Когда я попал за границу, я постоянно раздумывал о том, каким образом мы можем понимать вообще познание. Из различных форм познания я прежде всего почувствовал ограниченность познания отвлеченного, интеллектуального. Эта форма познания наиболее свойственна науке. Наука в этом смысле меня никак не влекла, потому что не предоставляла возможности перейти грань смерти. Все было детерминировано.
И наука, я понял, применима только в той сфере бытия, где бытие детерминировано. Если бытие не детерминировано, наука там неприложима. Как художнику мне, конечно, было ясно, что не всякое явление в жизни детерминировано.
Не все то, что происходит в нас, подлежит научному методу познания. И дальше получилось так, что я вспомнил слова Христа «люби Бога всем твоим существом (всей силой интеллекта, всей силой сердца и так далее) и ближнего как самого себя..
И это был второй момент, аналогичный тому, что был со мной в Милютинском переулке. Вдруг мне стало ясно, что познание есть общение в бытии. А общение в бытии — прежде всего в акте любви.

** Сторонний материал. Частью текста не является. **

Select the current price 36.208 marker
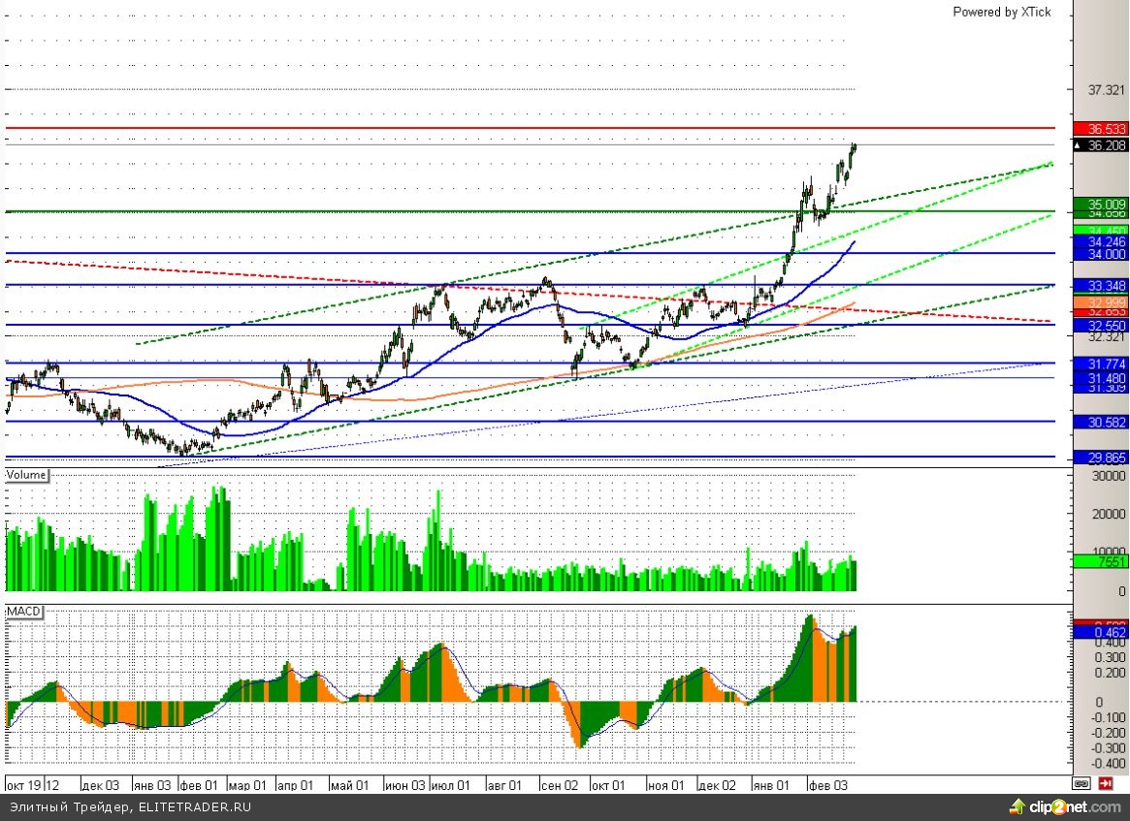This screenshot has height=821, width=1130. click(1101, 145)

И тогда я подумал, что Христос прав: если я буду любить Бога так как Он говорит, то ясно, что мое познание о Нем может достигнуть наибольшей глубины и силы. Если я буду любить брата моего и ближнего как свою собственную жизнь, а не эгоистично отделять себя от него, то ясно, что я познаю его больше и глубже во всех его Страданиях, во всех его мыслях, во всех его исканиях.
И тогда этот «проигрыш» Евангелия в Милютинском переулке вдруг явился совершенно в новом свете, и я отдал преимущество Христу. Конечно, бытийно познание возможно только через Него.
Тогда, надо сказать, произошло нечто другое. Первое откровение — искать сверх-личного Абсолюта — Меня вдохновило интеллектуально, но никак не коснулось сердца. Второе — изменило сердце мое. И для меня мир открылся в иных измерениях. Тогда разрешился и вопрос о форме бессмертия: персональное бессмертие провозглашал Христос, —- и я подумал: «Это единственная форма бессмертия, которая меня может интересовать.
Потому что если я вернусь в ТО, что я был всегда изначала, то какой мне интерес? Я никак не могу оправдать ни мои страдания, ни всего, что происходит в моей жизни». Значит, и философски, и по сердцу слово Евангелия отвечало моей потребности. И это произошло во Франции. Тогда у меня снова началась молитва, и эта молитва пришла с такою СИЛОЮ, что я уже не мог отдаваться всецело живописи.
А живопись, как и всякое другое искусство — может быть великим только тогда, когда «берет» всего человека. Если этому отдается только часть жизни — это любительство. Любительство никогда не достигает тех степеней, которые возможны, когда твое искусство является во всех отношениях твоей жизнью.